Friday 24 October 2014

Norwegian Air invests €336m here ahead of US service

Published 19/04/2014 | 02:30

Bjoern Kjos, chief executive officer of Norwegian Air Shuttle, which has beefed up its Irish subsidiary
Bjoern Kjos, chief executive officer of Norwegian Air Shuttle, which has beefed up its Irish subsidiary

Scandinavian airline Norwegian Air Shuttle has stuffed a total of $465m (€336m) into its controversial Ireland-based international operations as it gears up to launch services from London to the US this summer.

The cash investment is split between two Dublin firms – Norwegian Air International and Arctic Aviation Assets.

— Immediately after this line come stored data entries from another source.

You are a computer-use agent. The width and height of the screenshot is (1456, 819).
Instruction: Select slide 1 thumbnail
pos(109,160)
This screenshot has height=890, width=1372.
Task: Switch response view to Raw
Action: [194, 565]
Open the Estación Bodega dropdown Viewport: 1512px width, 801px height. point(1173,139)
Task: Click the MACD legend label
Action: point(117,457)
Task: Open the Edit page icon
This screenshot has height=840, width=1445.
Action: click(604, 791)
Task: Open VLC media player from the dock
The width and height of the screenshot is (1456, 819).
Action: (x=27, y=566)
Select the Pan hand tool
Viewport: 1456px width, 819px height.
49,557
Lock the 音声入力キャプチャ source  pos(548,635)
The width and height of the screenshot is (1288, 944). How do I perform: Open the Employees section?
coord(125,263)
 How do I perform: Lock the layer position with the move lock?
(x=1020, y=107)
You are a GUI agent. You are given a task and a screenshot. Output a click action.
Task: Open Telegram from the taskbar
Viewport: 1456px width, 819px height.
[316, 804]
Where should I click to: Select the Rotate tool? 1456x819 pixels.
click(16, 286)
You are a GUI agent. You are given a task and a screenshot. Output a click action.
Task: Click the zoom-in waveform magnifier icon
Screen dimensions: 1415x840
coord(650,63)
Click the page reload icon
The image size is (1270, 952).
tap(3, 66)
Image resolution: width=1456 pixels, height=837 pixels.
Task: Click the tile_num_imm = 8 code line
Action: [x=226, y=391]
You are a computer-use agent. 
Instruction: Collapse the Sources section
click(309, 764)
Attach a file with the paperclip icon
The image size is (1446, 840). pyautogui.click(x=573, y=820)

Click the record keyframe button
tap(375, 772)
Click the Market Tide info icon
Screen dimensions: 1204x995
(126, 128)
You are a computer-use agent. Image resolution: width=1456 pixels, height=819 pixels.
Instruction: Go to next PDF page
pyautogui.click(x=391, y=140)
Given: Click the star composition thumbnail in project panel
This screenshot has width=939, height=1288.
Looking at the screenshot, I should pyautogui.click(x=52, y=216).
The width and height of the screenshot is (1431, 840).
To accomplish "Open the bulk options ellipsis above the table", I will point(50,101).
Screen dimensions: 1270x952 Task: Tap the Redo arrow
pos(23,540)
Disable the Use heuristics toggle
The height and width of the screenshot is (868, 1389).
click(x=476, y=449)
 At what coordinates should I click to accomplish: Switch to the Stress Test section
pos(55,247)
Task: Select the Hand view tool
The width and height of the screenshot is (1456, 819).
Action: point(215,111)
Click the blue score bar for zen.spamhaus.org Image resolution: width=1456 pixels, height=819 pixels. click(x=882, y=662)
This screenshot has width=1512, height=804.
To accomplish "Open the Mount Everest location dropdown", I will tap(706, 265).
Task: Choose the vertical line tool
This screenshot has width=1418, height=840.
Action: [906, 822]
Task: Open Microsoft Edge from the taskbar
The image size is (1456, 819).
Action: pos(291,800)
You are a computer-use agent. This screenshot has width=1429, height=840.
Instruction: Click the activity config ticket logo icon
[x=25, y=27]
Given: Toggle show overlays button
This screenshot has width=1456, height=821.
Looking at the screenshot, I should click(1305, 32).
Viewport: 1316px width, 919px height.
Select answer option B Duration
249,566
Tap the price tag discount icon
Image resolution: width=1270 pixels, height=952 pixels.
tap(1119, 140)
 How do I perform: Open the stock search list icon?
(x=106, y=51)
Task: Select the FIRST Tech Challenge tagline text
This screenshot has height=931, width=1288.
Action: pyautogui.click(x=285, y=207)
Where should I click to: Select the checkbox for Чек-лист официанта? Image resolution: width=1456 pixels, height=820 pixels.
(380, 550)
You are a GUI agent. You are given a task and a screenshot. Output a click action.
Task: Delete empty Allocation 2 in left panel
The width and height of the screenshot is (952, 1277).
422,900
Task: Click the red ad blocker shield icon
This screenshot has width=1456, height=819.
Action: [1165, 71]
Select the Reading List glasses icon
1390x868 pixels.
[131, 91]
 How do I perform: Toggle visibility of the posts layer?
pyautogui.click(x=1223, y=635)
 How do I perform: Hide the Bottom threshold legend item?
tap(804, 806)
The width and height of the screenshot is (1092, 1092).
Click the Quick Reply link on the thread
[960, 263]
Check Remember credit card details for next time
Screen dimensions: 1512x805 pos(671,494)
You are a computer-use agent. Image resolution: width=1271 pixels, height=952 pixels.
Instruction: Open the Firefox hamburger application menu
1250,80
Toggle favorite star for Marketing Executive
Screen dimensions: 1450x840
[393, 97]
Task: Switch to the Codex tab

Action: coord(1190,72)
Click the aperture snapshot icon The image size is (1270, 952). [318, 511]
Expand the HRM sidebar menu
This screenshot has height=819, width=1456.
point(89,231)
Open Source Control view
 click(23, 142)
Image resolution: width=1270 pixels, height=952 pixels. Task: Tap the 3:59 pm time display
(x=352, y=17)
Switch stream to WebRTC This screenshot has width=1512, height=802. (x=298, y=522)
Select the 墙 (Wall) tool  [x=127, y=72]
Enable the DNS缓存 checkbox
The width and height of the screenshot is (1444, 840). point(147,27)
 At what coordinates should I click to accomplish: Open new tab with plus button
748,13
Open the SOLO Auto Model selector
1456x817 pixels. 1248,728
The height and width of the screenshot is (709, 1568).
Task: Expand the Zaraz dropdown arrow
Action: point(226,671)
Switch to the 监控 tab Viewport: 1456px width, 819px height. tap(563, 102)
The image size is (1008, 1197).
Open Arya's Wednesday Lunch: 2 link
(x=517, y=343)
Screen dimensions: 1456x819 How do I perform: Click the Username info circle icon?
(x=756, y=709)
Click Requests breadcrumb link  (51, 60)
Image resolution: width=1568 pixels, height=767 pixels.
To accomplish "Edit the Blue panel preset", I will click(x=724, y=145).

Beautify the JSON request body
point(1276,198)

Aviation unions in the United States have been waging an all-out offensive in an effort to block Norwegian from operating its low-cost service to America. They have claimed that Norwegian is basing its long-haul service in Ireland in order to circumvent labour laws – something Norwegian has vehemently denied.

Company filings show that Norwegian Air Shuttle – the parent firm of Norwegian Air International – injected $38m (€27.5m) into Arctic Aviation Assets this year.

On December 31 it pumped $268.1m into Arctic, and last September it put $43m into the business.

Norwegian Air Shuttle has also put another $116m into Norwegian Air International this year.

Norwegian Air International doesn't offer services from Ireland, but is using its base here to avail of EU air traffic rights. The unit's aircraft are registered in Ireland. The airline already employs about 40 staff at an office near Dublin Airport and intends to hire more.

Norwegian Air Shuttle boss Bjorn Kjos has said that Norwegian Air International's fleet will probably double to around 45 aircraft. Almost all of the world's top aircraft lessors have offices in Ireland and about half of the world's leased aircraft fleet is managed through companies based here.

A massive union campaign to halt Norwegian Air International's expansion into the US has been continuing this month.

Two weeks ago, the US Association of Flight Attendants, the world's largest flight attendant union, called on the US Department of Transportation to seek additional information about Norwegian Air International's employment plans.

In an interview last month with the Irish Independent, the chief executive of New York-based airline JetBlue, Dave Barger, said he welcomed Norwegian's US expansion plans.

"I look at this rhetoric we're seeing in the United States with regard to what Norwegian is attempting to do and, wait a minute ... why is it the next idea is bad?" he said. "Are we that threatened by a couple of (Boeing) 787s starting a service from Gatwick to Fort Lauderdale or to Kennedy?"